The bladders are modeled as short cylinders (with M3D4R elements) or spheres (with SAX1 elements) with a radius of 1.0 m and a wall thickness of 0.05 m. Ogden hyperelasticity (N=3) with material coefficients calibrated by Abaqus from experimental stress-strain data is used for the rubber constitutive equation. The fluid in the bladders is modeled as fluid cavities. The fluid cavity's reference node must lie on the symmetry plane or the symmetry axis, respectively. The normals to the element-based surface must point into the fluid cavity to obtain the correct cavity volume. The ambient pressure is assumed to be 50.0 kPa, and the fluid is prepressurized to a gauge (additional) pressure of 8.2736 kPa. Static equilibrium requires that the rubber bladders also be subjected to a uniform initial stress of 165.972 kPa along the circumferential direction in the M3D4R elements and a uniform in-plane initial stress of 82.736 kPa in the spheres.

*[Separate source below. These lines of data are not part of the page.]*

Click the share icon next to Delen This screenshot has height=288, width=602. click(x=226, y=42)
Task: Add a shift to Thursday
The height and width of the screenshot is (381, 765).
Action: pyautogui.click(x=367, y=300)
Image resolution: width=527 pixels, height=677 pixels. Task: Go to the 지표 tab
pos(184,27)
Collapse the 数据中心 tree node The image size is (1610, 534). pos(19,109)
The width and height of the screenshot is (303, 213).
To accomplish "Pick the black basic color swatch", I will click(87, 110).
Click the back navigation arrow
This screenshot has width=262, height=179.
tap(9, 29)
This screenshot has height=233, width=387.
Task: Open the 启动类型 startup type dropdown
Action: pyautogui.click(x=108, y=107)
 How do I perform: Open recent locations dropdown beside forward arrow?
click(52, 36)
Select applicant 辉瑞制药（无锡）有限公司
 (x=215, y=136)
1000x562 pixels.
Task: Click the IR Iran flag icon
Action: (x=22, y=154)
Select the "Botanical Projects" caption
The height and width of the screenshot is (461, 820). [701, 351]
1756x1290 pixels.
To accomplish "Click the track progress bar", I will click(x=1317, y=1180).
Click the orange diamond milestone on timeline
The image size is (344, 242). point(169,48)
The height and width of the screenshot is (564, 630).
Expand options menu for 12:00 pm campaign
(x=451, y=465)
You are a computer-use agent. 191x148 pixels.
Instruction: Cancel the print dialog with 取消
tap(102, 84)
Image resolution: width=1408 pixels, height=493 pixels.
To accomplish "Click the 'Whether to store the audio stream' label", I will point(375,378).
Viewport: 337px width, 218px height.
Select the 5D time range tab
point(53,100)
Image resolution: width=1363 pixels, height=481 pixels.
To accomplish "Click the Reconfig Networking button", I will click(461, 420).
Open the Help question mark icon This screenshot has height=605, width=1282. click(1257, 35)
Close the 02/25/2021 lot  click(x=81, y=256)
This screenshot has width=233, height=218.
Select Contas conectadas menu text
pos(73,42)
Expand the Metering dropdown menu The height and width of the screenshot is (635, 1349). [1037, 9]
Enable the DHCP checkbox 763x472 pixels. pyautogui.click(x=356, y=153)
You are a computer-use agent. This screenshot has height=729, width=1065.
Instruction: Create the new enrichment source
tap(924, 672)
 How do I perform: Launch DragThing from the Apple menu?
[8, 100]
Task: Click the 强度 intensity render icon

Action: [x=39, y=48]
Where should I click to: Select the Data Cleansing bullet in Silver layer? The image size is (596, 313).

The transfer of fluid is modeled by using a fluid exchange definition and specifying the bulk viscosity for the fluid exchange property. The viscous coefficient, CV, and the hydrodynamic resistance coefficient, CH, are chosen to be 10000.0 and 100.0, respectively. These resistance coefficients determine the mass flow rate at any time instant as a function of the pressure differential between the two bladders.

Results and discussion

The bladder systems are impacted by a rigid body at a constant downward velocity of 4.0 m/s. The total time of the event is 0.64 sec. Figure 1 gives the initial configuration of the three-dimensional model. Figure 2 shows the final deformed shape of the cylindrical rubber bladders. Figure 3 gives the initial configuration of the axisymmetric model. Figure 4 shows the final deformed shape of the spherical rubber bladders. The fluid pressures inside the two containers are plotted in Figure 5 and Figure 6. The pressures in the two bladders are almost the same, owing to the fluid link, which drives the flow of fluid if there is any pressure differential between the two bladders. The pressure in the cylinders rises more than the pressure in the spheres as the relative volume change in the spheres is less than in the cylinders. The pressure in the cylinders and the spheres shows oscillations that are caused by the stiffness associated with flattening of the spheres.

Figures

Figure 1. Initial (undeformed) configuration for the 3D case.

Figure 2. Undeformed rubber bladders on left and deformed rubber bladders on right. The bladders are modeled with M3D4R elements.

Figure 3. Initial (undeformed) configuration for the axisymmetric case.

Figure 4. Undeformed rubber bladders on left and deformed rubber bladders on right. The bladders are modeled with SAX1 elements.

Figure 5. Fluid pressures in the two cylindrical rubber bladders.

Figure 6. Fluid pressures in the two spherical rubber bladders.